Hoekstra – Alguns países do Oriente Médio, como Israel e Jordânia, têm externalizado a maior parte da sua pegada hídrica, por meio da importação de alimentos de outros lugares. A China e outros países estão comprando terras na África para garantir o seu abastecimento alimentar e ter também acesso à água lá. Nas próximas décadas, um número crescente de países tentará garantir terra e água em outros lugares. O Brasil é identificado como uma das poucas regiões que têm recursos naturais abundantes para exportação. Por um lado isso é positivo para o Brasil, mas também significa que a pressão sobre os recursos internos deve continuar crescendo, à custa do meio ambiente e das populações locais que podem enfrentar cada vez mais escassez de água.

O Brasil enfrenta uma grave crise hídrica em algumas de suas principais cidades. Que lições essa situação pode nos ensinar em termos de conservação da água, planejamento urbano e atividades de agronegócio?

Hoekstra – O Brasil é um “exportador de água virtual”. Isso significa que uma grande quantidade de recursos hídricos nacionais é consumida e poluída para fazer produtos de exportação, enquanto a importação de água virtual é muito pequena. O Brasil ocupa a quinta posição na lista de países com mais exportações líquidas de água virtual [diferença entre exportações e importações], depois da Índia, Argentina, Estados Unidos e Austrália. A primeira coisa a fazer é aumentar a eficiência do uso, ou seja, produzir os mesmos produtos com menos água. Isso pode ser feito por meio de melhores práticas e tecnologias de irrigação. A poluição da água pode ser reduzida através da agricultura orgânica.

As autoridades não conseguem colocar um limite na quantidade de água alocada para diferentes usuários. E os usuários não pagam pela escassez de água, o que não os incentiva a economizar. Em meu livro “A pegada hídrica da moderna sociedade de consumo” [Routledge, 2013], proponho que as autoridades definam a pegada hídrica sustentável máxima por captação e concordem com limite por bacia, além do qual o governo não emitiria licenças de consumo.
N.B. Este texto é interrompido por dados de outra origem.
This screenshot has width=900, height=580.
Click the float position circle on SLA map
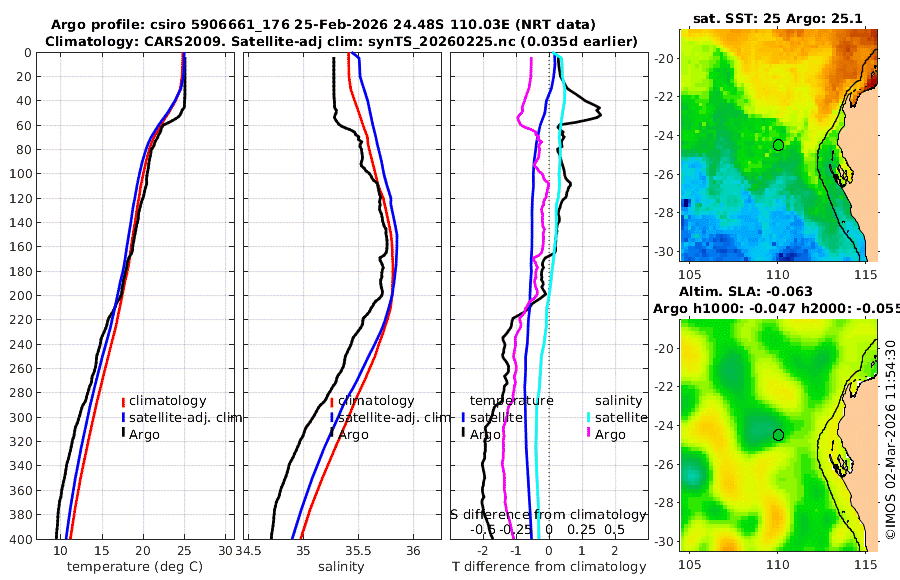(778, 435)
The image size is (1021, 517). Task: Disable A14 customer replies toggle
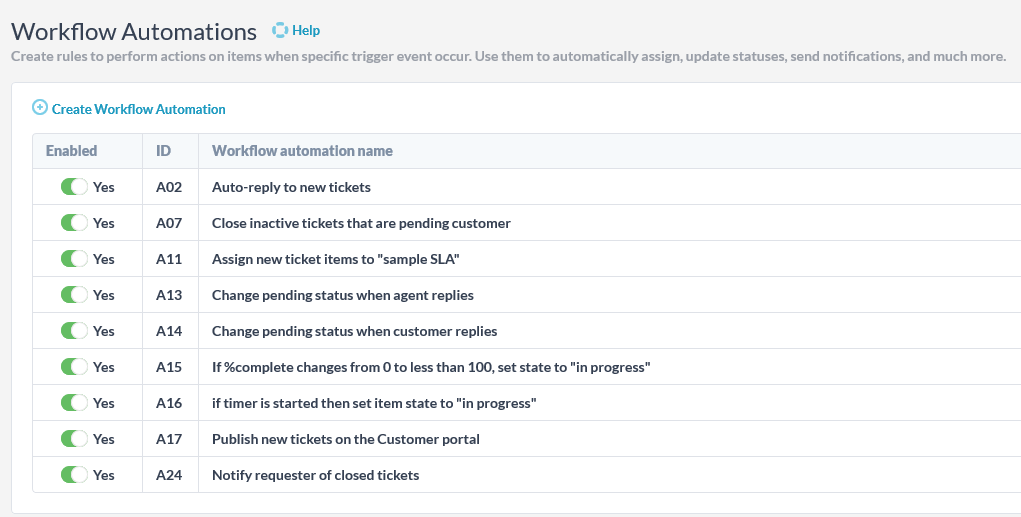coord(74,331)
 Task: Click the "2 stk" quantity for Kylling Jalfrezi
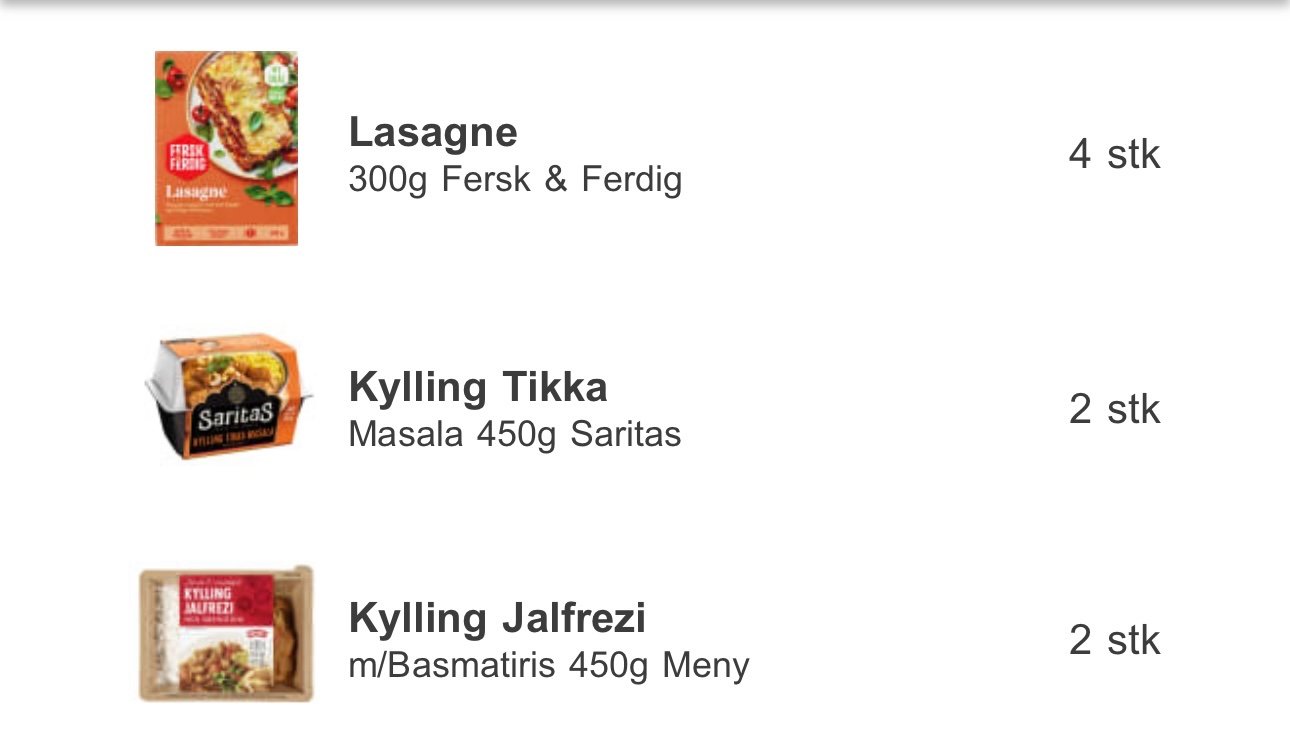click(x=1114, y=640)
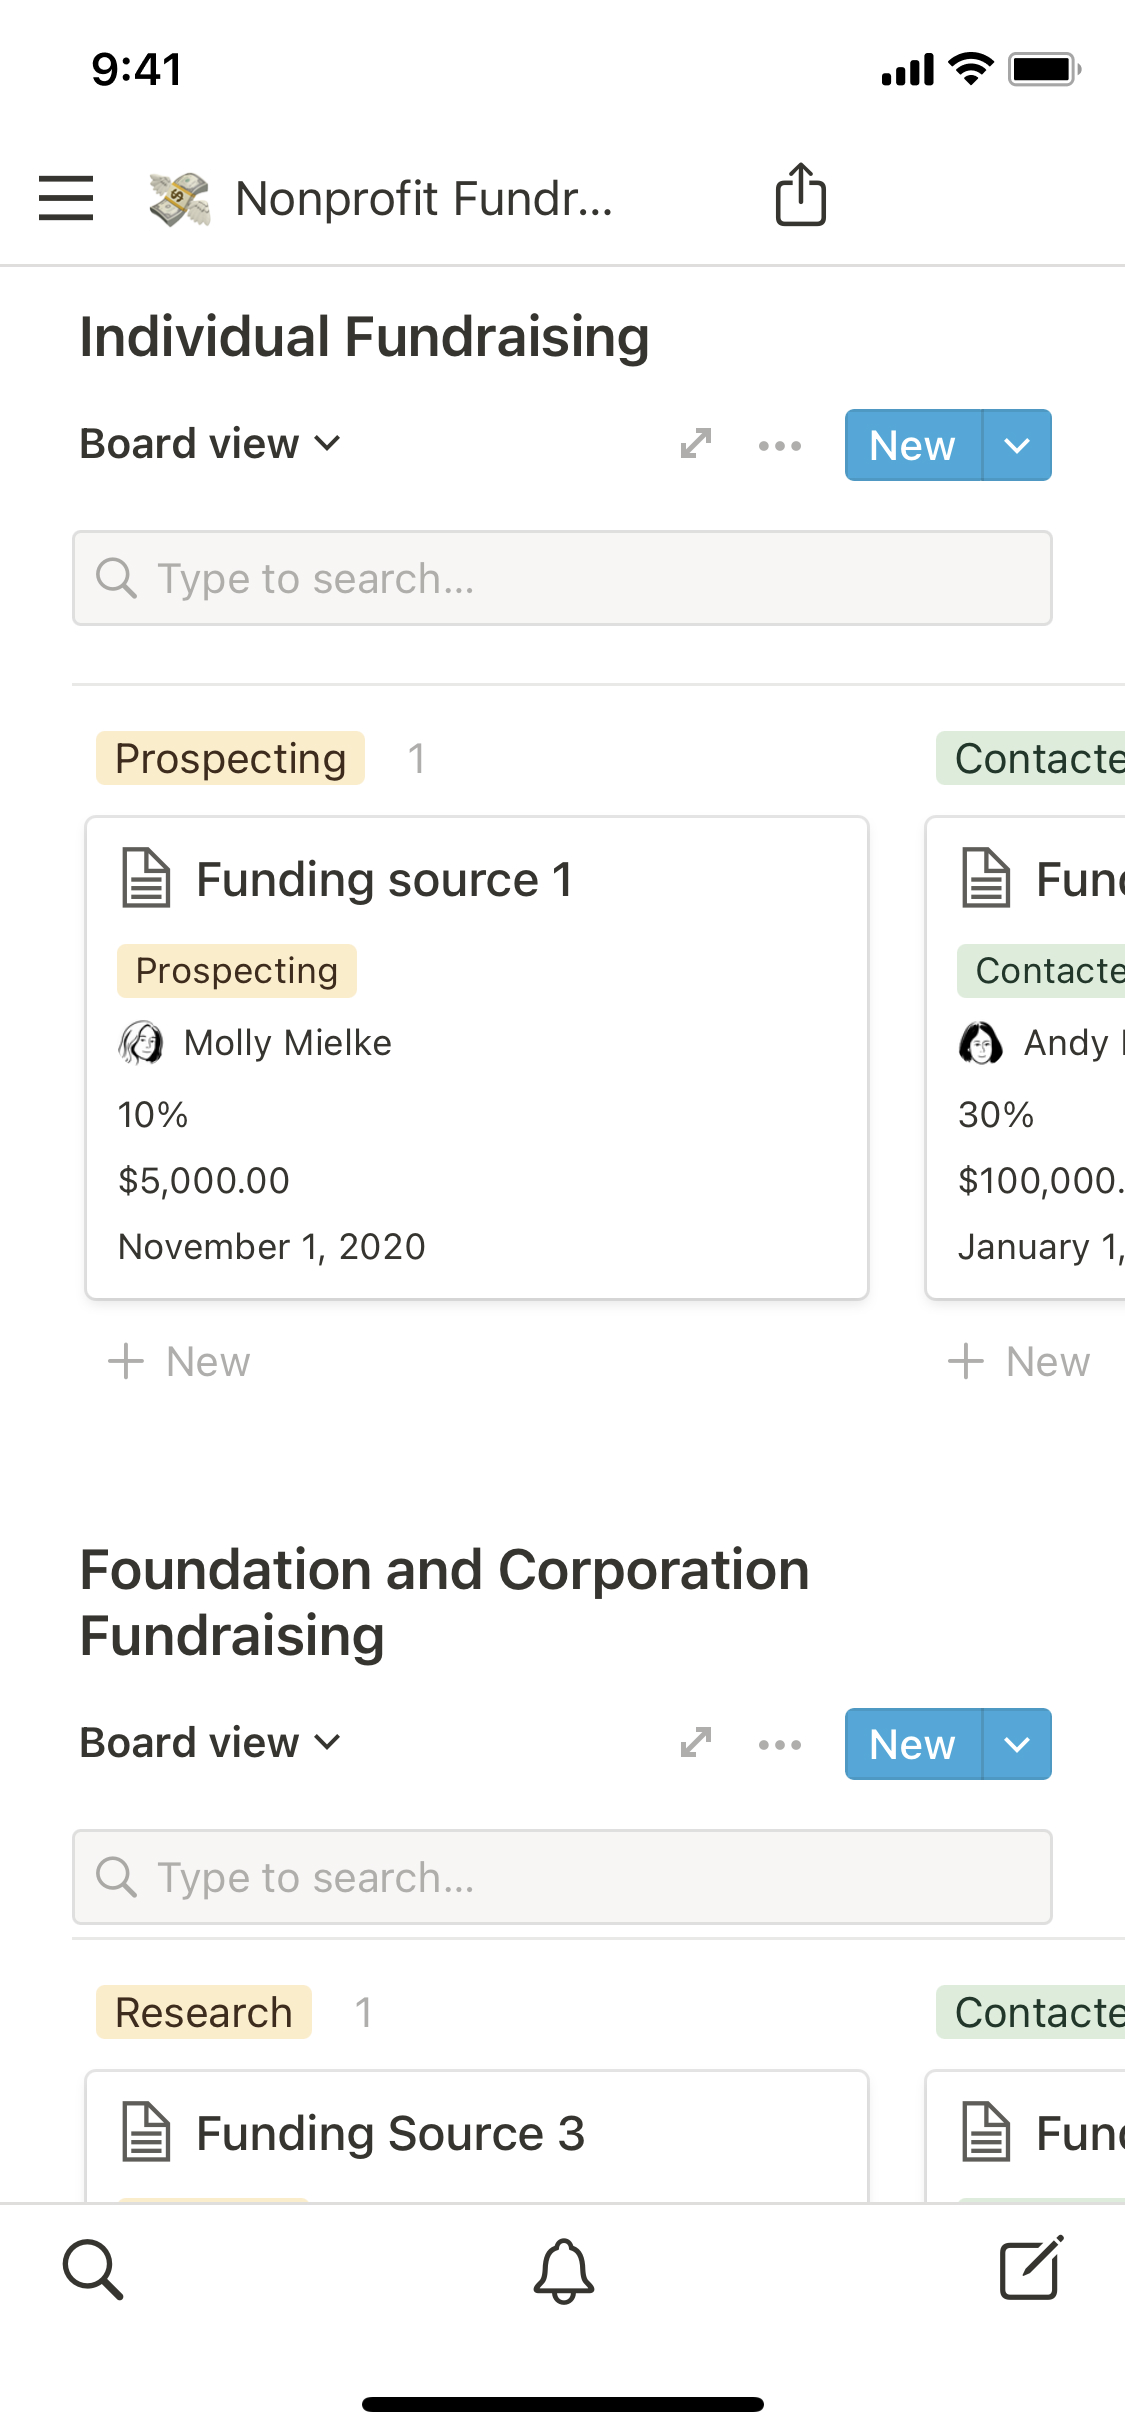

A distribuição da água entre os diferentes usos competidores deveria se tornar uma questão política. A pergunta é: aonde a água deveria ir se ela é limitada?

O que seria uma abordagem sustentável para enfrentar os desafios da conservação da água em um país como o Brasil, que tem no comércio de commodities uma importante âncora para a sua economia?

Hoekstra – Como distribuir água é uma questão política. O maior problema é o excesso de alocação, que leva à exploração excessiva e a rios secos. Tanto a natureza quanto as pessoas sofrem quando não há definição clara de prioridades. A meu ver, as autoridades devem entender que em períodos nos quais a água é mais demandada, a disponibilidade é limitada. O uso sábio da água requer uma alocação inteligente dos suprimentos limitados. Isso significa que não deve ser alocada mais água para usuários competidores que a realmente disponível de forma sustentável. Além disso, usuários específicos não devem receber mais do que razoavelmente necessário, com base nas melhores tecnologias e práticas disponíveis. As autoridades devem desenvolver benchmarks que indiquem qual é a pegada hídrica máxima para cada tipo de uso. Demandas superiores a estas não devem ser fornecidas.

Uma versão condensada desta entrevista foi publicada no Valor Econômico em 20 de março de 2015.